[phenixbb] Fwd: [ccp4bb] Phenix; converting a map to structure factors
Mayer, Mark (NIH/NICHD) [E]
mayerm at mail.nih.gov
Sat Jul 11 12:07:40 PDT 2015
Hi Pavel and Sacha,
This is great - thanks for explaining why its probably not a good idea to do reciprocal space refinement using EM maps as a starting point for structure factor calculation.
My last gasp:what about case where you have a not perfect model built into EM map, real space refined locally, and then would like to do a global geometry optimization?
From: Pavel Afonine [pafonine at lbl.gov]

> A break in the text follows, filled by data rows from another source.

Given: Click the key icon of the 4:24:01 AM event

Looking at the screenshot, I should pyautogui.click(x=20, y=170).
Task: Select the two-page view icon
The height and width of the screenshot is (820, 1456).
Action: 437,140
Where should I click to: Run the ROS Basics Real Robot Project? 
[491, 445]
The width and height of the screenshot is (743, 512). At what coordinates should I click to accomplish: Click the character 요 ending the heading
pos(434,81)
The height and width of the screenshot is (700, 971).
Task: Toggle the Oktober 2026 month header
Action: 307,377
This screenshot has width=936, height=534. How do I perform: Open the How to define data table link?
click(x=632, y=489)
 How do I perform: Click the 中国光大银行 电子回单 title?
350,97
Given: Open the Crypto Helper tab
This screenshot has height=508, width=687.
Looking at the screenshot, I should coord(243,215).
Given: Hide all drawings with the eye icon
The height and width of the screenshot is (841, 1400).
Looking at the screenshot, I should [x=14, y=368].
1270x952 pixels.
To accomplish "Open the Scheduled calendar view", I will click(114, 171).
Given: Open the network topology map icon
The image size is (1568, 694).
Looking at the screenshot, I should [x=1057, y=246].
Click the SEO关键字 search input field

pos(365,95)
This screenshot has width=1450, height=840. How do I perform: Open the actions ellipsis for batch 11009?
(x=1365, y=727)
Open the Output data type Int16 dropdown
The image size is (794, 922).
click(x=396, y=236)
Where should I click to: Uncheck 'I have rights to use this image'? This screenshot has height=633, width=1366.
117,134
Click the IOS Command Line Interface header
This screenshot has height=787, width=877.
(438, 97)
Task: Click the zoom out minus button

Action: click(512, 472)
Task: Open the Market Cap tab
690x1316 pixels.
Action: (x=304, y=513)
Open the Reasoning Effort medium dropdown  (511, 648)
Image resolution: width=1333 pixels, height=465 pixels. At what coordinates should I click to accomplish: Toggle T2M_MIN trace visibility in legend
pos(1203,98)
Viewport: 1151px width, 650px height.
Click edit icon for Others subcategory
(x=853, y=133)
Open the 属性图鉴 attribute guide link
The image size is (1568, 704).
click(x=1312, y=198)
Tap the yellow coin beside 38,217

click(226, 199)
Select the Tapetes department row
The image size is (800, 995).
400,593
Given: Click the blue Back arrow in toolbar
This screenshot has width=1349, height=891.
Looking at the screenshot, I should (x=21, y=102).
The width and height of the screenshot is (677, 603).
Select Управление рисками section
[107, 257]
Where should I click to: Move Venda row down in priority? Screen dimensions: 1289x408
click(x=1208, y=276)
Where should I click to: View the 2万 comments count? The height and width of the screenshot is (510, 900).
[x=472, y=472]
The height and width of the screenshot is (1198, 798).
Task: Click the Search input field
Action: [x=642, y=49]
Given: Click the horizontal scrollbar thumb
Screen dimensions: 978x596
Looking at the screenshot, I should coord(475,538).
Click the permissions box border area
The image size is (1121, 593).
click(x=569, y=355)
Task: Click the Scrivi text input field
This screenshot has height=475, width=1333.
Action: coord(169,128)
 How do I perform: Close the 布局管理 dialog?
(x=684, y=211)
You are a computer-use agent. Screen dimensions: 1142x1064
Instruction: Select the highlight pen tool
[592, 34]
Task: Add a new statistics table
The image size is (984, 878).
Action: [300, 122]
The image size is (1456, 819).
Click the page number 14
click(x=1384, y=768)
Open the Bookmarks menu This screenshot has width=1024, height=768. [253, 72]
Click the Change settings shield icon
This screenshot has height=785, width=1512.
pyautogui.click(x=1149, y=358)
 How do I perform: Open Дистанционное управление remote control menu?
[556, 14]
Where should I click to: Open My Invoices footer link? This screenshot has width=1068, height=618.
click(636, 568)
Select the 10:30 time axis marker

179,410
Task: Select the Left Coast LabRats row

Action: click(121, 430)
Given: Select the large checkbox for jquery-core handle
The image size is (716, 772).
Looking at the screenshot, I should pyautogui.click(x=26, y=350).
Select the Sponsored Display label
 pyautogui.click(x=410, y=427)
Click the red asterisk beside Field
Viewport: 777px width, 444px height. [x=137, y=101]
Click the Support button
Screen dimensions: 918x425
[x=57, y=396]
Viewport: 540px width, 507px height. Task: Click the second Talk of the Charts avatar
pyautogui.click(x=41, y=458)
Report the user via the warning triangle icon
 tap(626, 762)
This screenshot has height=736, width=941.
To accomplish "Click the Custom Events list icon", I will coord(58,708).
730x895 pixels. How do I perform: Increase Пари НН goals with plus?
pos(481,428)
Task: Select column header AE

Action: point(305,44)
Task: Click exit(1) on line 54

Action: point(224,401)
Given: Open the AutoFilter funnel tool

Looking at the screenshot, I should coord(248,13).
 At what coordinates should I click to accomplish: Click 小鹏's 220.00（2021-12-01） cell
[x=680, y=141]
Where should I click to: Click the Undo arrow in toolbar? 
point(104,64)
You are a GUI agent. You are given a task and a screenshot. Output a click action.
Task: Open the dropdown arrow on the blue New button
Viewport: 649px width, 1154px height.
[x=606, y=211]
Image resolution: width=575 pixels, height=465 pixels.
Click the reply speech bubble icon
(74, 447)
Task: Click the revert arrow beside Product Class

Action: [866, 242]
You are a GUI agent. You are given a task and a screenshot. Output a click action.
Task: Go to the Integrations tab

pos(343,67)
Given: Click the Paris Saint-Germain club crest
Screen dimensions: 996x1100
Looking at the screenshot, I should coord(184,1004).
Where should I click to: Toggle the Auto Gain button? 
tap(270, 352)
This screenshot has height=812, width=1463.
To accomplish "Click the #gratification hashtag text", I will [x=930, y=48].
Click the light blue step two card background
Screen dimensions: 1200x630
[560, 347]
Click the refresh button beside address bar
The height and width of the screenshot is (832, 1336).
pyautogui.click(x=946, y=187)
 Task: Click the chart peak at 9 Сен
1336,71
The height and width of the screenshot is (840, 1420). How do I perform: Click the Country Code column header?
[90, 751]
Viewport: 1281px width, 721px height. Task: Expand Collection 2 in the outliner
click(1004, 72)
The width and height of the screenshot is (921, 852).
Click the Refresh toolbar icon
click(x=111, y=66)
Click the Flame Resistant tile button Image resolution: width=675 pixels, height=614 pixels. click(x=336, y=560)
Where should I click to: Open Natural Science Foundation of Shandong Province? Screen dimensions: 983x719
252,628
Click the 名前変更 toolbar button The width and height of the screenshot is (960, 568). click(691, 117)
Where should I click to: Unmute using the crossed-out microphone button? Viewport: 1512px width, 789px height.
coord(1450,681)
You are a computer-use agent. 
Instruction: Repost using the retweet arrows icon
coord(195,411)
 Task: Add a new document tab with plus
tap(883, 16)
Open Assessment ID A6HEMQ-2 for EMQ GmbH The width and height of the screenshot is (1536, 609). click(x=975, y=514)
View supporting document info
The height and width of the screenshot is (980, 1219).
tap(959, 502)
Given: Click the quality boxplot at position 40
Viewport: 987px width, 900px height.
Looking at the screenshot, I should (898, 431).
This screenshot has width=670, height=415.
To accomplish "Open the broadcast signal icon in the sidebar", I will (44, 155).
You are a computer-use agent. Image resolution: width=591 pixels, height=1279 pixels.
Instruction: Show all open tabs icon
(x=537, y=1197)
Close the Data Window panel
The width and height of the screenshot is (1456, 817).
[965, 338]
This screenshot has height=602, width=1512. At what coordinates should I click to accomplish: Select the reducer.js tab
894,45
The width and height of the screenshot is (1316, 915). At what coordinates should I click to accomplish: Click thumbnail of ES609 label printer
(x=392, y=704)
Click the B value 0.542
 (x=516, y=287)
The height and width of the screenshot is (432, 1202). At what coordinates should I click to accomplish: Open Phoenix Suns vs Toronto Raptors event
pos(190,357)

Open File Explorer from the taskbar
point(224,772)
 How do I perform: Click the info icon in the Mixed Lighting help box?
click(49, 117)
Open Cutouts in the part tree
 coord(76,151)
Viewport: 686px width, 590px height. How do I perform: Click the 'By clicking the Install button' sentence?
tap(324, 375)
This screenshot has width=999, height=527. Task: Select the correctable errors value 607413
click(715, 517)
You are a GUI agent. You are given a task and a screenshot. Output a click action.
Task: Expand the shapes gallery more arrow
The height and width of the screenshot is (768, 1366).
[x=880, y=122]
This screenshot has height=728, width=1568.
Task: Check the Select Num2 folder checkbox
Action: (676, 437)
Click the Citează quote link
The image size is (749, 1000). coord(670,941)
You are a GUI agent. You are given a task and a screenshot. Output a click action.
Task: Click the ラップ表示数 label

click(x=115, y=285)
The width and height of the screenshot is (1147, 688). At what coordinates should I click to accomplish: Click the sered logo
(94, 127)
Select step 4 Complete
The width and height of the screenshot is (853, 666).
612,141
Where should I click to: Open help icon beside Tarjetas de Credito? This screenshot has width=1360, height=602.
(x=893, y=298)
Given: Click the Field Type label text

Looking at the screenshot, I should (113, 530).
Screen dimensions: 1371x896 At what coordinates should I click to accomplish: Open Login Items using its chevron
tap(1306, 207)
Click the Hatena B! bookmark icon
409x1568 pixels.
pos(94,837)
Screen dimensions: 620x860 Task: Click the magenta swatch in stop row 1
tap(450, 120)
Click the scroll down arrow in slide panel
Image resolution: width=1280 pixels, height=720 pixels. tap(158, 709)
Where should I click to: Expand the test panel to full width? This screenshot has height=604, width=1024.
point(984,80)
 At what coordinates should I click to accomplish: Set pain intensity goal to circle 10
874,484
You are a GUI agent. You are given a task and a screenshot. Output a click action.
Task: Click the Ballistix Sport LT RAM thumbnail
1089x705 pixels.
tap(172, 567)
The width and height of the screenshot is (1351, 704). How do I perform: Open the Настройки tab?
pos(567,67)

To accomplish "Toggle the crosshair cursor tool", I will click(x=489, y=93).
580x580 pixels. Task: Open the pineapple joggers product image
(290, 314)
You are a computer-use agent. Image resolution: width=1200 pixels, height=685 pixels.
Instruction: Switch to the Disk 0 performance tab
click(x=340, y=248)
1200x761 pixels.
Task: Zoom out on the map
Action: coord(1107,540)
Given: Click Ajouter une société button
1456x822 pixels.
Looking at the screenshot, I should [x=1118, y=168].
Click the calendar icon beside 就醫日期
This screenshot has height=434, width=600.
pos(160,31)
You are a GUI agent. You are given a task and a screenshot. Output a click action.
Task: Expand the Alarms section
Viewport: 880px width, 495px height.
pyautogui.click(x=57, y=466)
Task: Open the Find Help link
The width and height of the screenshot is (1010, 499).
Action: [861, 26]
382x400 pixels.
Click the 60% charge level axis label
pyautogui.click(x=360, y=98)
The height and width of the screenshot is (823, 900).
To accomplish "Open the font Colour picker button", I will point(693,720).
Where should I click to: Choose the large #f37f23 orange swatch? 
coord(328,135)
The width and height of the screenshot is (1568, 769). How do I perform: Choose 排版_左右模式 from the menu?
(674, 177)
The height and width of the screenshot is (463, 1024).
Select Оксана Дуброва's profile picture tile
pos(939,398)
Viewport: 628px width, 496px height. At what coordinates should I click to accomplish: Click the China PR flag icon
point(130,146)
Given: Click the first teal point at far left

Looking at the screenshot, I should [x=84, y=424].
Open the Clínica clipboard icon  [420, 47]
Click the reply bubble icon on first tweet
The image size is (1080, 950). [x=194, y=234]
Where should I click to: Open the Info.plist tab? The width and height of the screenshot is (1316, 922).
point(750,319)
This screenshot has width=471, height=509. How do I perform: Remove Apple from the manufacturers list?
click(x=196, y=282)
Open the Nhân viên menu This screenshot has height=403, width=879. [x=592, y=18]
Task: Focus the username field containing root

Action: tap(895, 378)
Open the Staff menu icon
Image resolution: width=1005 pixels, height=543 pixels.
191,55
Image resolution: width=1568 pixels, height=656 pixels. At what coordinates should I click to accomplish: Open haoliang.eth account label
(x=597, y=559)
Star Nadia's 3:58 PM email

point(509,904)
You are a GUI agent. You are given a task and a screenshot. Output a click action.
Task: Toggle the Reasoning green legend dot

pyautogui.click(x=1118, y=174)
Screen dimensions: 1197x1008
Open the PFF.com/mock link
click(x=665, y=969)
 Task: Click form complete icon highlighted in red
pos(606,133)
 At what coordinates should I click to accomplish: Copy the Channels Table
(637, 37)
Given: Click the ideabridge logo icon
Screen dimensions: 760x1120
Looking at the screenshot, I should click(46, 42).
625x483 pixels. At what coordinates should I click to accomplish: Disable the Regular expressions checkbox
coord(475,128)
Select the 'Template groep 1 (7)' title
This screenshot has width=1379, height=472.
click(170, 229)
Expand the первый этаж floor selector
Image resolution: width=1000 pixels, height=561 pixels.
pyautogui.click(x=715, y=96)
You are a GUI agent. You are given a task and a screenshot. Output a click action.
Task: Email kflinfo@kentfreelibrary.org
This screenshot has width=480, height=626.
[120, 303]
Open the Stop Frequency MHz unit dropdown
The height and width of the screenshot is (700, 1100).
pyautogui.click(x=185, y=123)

Sent: Saturday, July 11, 2015 2:51 PM
To: Mayer, Mark (NIH/NICHD) [E]; Terwilliger, Thomas Charles; PHENIX user mailing list
Subject: Re: Fwd: [phenixbb] [ccp4bb] Phenix; converting a map to structure factors
> Would reciprocal space refinement improve maps - or would all the improvement come from model bias? i.e. would maps look nicer, but with no new information content?
cryo-EM map is your data, similarly to Fobs in case of X-ray. We never
change Fobs during structure solution and refinement, likewise cryo-EM
map should not be changed.
What happens when you use reciprocal space refinement programs to refine
against "Fobs and phases" generated from cryo-EM map is that the program
will calculate 2mFo-DFc and mFo-DFc maps using model phases combined
with phases from the map. Obviously such calculated maps will be model
biased. I would say this is not desirable. (Oh and don't forget - you
need to use electron form-factors if you refine against the cryo-EM map
in reciprocal space!).
> I guess the difference from X-ray is that while each HKL has contributions from all atoms in the ASU, for an EM map converted to structure factors this is not true. Also, EM maps have substantial local resolution differences, and I don't understand how this would impact SF calculation.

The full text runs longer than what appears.